I went in for my doctor appointment, and it started off great- I weighed 4 lbs LESS than my last appointment (3 weeks ago). That's always a bonus!
Then He got out the Doppler so I could hear the heartbeat for the first time!! It was taking a while (maybe not, it just felt like a long time!) and I started getting really nervous, I mean, really started to think he wouldn't find a heartbeat... until the thumping started. The gast beating of the tiny, tender heart inside of me. I started crying. I was such a beautiful relief!And it wasn't until someone handed me tissues that I realized what a fuss I was making!
After the heartbeat, he got out his measuring tape.... and I measured at 18 WEEKS?! I'm only 14 weeks... that a whole month difference. He asked how much my biggest baby weighed... I said 8 lbs, 5 oz. (which was Aiden. Logan was 8 lbs, 1oz.) And his expression was, "Oh that's not that bad.."
Anyway, the rest of the visit went fine, and He scheduled me to come back in 3 weeks for an ultrasound.
I am very, very nervous for that ultrasound.
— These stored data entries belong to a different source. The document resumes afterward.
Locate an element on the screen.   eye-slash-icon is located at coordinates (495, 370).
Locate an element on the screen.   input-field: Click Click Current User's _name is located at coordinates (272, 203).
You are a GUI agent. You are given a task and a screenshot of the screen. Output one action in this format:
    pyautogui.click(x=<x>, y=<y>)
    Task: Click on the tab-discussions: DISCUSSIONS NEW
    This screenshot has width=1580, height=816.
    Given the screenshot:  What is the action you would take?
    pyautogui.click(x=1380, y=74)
It's supposed to be exciting, a "gender revealing moment," but I can't help but think that I am measuring big because of a condition I had with Logan called, "Polyhydramnios." It means to have too much Amniotic fluid. It only occurs in 1- 2% of all pregnant women. It also can cause neurological abnormalities to the baby...
Polyhydramnios:
In most cases, the exact cause cannot be identified. A single case of polyhydramnios may have one or more causes. Few cases are associated with fetal anomalies that impair the ability of the fetus to swallow (the fetus normally swallows the amniotic fluid). These anomalies include:
- gastrointestinal abnormalities such as esophageal atresia, duodenal atresia, facial cleft, neck masses, and tracheoesophageal fistula
- chromosomal abnormalities such as Down's syndrome and Edwards syndrome (which is itself often associated with GI abnormalities)
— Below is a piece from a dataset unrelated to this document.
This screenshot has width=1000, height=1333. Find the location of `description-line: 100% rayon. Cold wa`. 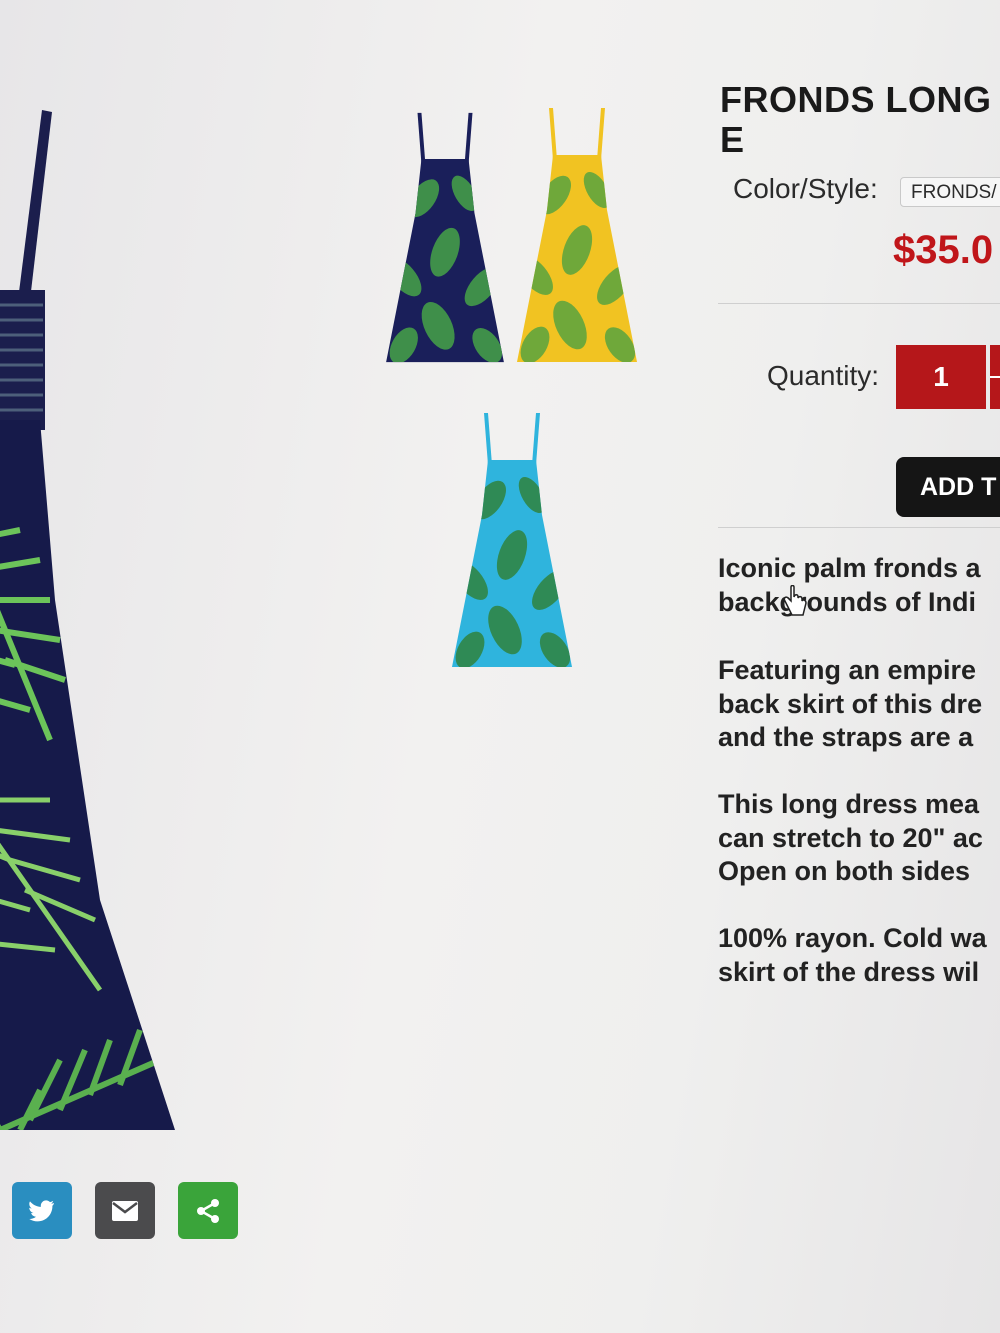

description-line: 100% rayon. Cold wa is located at coordinates (852, 938).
- neurological abnormalities such as anencephaly, which impair the swallowing reflex.
During the pregnancy, certain clinical signs may suggest polyhydramnios. In the mother, the physician may observe increased abdominal size out of proportion for her weight gain and gestation age, uterine size that outpaces gestational age. When examining the fetus, faint fetal heart sounds are also an important clinical sign of this condition.
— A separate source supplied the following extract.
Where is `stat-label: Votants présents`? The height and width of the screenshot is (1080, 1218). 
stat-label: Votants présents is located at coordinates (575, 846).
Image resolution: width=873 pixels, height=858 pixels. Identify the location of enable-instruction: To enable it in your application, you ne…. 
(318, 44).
Fetuses with polyhydramnios are at risk for a number of other problems including cord prolapse, placental abruption, premature birth and perinatal death.
I know that all I can do, all that Daniel and I can do is pray and remember to put our faith in Heavenly Father. I know that this baby is a blessing and is already a beautiful addition to our family. Daniel and I have always, and always will be so grateful for the children we have been blessed with. We will continue to pray and hope for the best.